■ WHAT IS REQUIRED ■
Return every line of the data that contains the string "ответственности".

■ INFORMATION SHOWN ■
##########

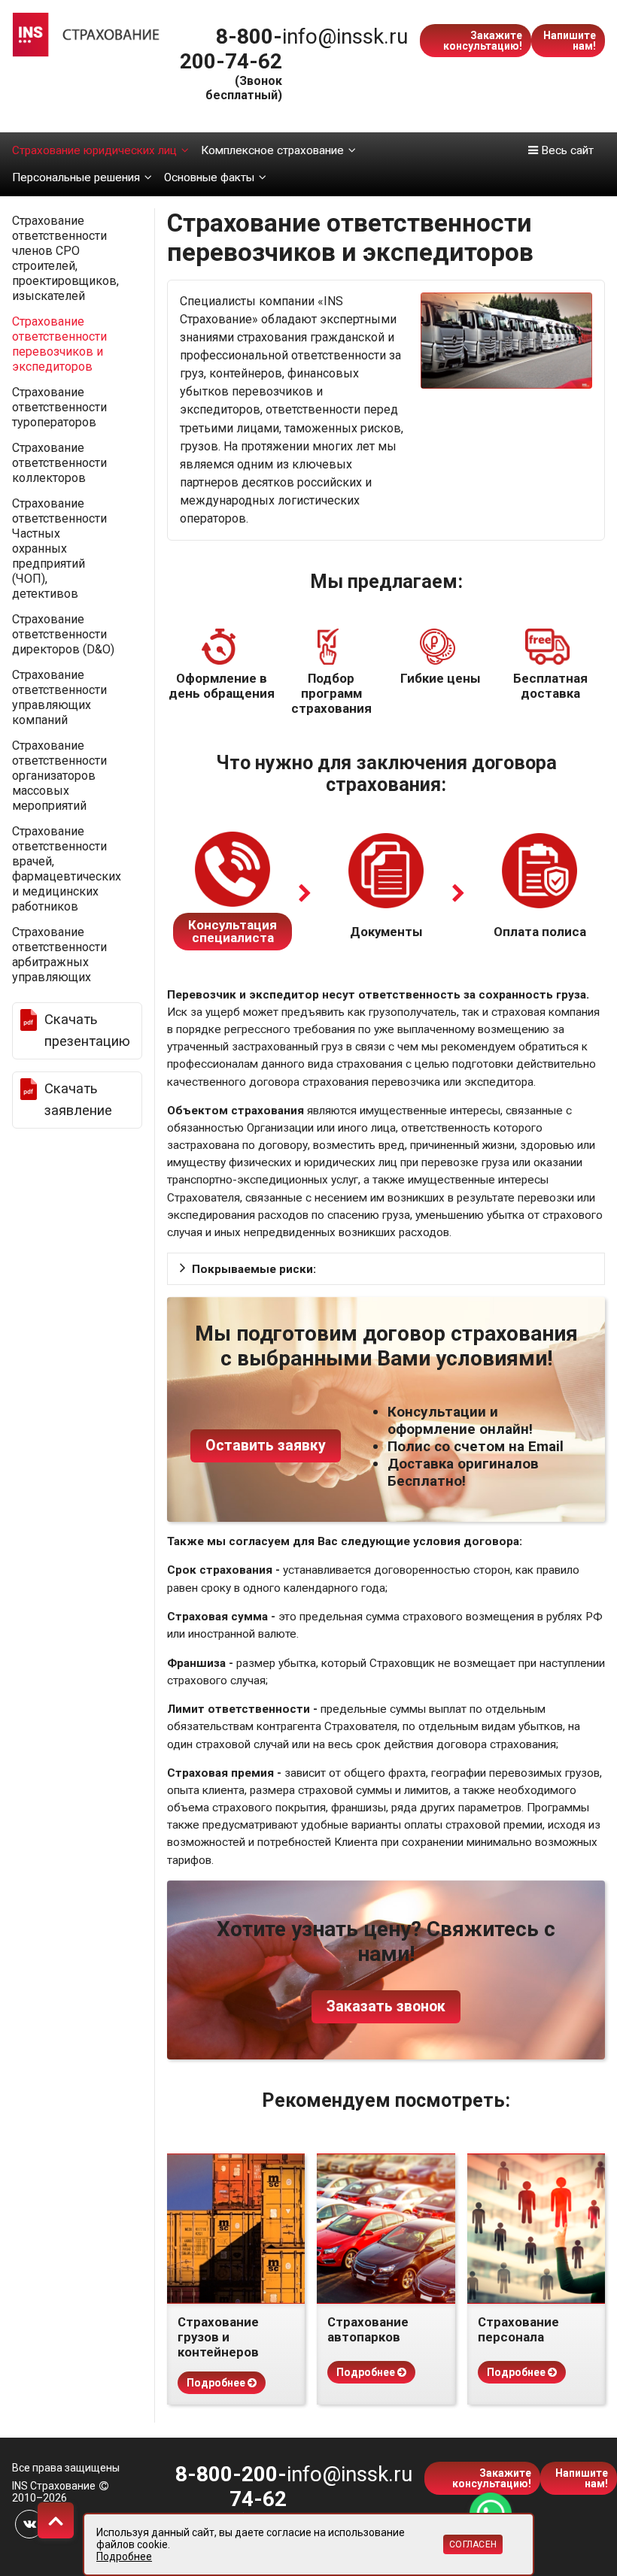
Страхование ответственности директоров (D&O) (63, 634)
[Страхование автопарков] (385, 2228)
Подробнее (217, 2383)
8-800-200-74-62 (231, 49)
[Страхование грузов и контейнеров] (236, 2228)
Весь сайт (566, 150)
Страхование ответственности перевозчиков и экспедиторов (59, 344)
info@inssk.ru (345, 36)
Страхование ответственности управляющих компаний (59, 697)
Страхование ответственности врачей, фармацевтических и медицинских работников (66, 869)
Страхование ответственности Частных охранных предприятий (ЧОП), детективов (59, 548)
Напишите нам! (569, 40)
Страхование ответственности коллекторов (59, 463)
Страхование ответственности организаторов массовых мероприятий (59, 775)
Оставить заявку (265, 1445)
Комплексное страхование (272, 150)
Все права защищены (66, 2468)
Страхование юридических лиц (94, 150)
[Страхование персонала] (536, 2228)
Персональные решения (76, 177)
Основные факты (209, 177)
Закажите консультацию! (482, 40)
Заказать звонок (386, 2006)
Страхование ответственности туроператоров (59, 407)
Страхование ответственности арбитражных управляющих (59, 954)
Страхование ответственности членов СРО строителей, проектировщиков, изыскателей (65, 258)
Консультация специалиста (232, 931)
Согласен (473, 2544)
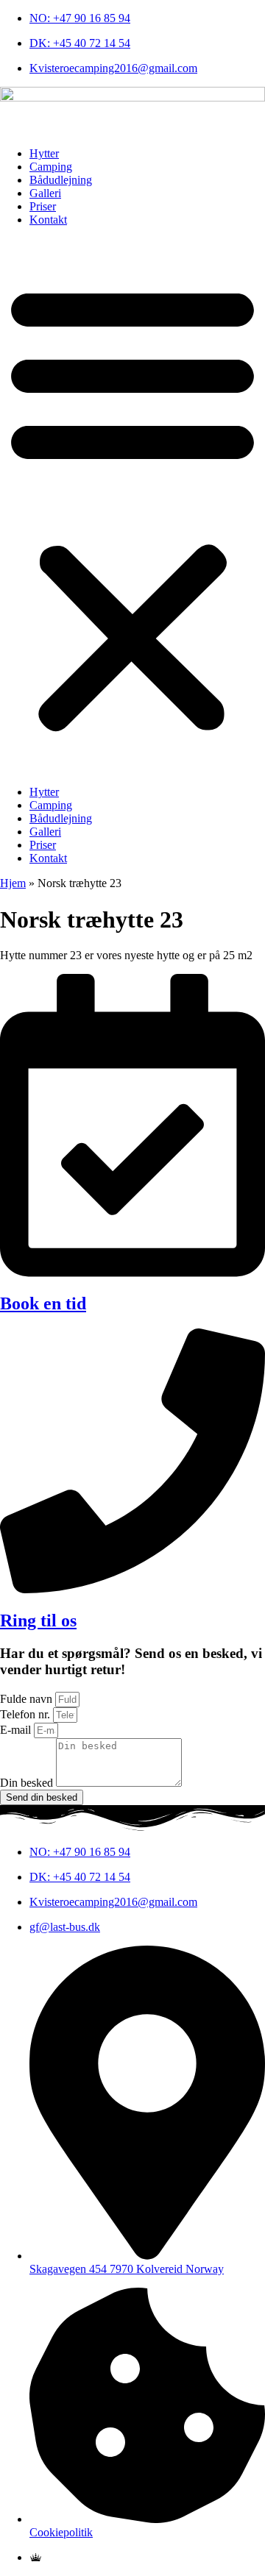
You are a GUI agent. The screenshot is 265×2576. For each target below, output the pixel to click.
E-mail (17, 1729)
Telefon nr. (26, 1714)
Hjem (13, 883)
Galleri (45, 193)
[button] (132, 506)
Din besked (28, 1782)
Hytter (44, 153)
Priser (42, 206)
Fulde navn (27, 1699)
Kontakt (48, 219)
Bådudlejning (60, 180)
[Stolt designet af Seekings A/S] (35, 2557)
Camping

##########

■ TASK RESPONSE ■
Страхование ответственности директоров (D&O) (63, 634)
Страхование ответственности перевозчиков и экспедиторов (59, 344)
Страхование ответственности управляющих компаний (59, 697)
Страхование ответственности врачей, фармацевтических и медицинских работников (66, 869)
Страхование ответственности Частных охранных предприятий (ЧОП), детективов (59, 548)
Страхование ответственности коллекторов (59, 463)
Страхование ответственности организаторов массовых мероприятий (59, 775)
Страхование ответственности туроператоров (59, 407)
Страхование ответственности арбитражных управляющих (59, 954)
Страхование ответственности членов СРО строителей, проектировщиков, изыскателей (65, 258)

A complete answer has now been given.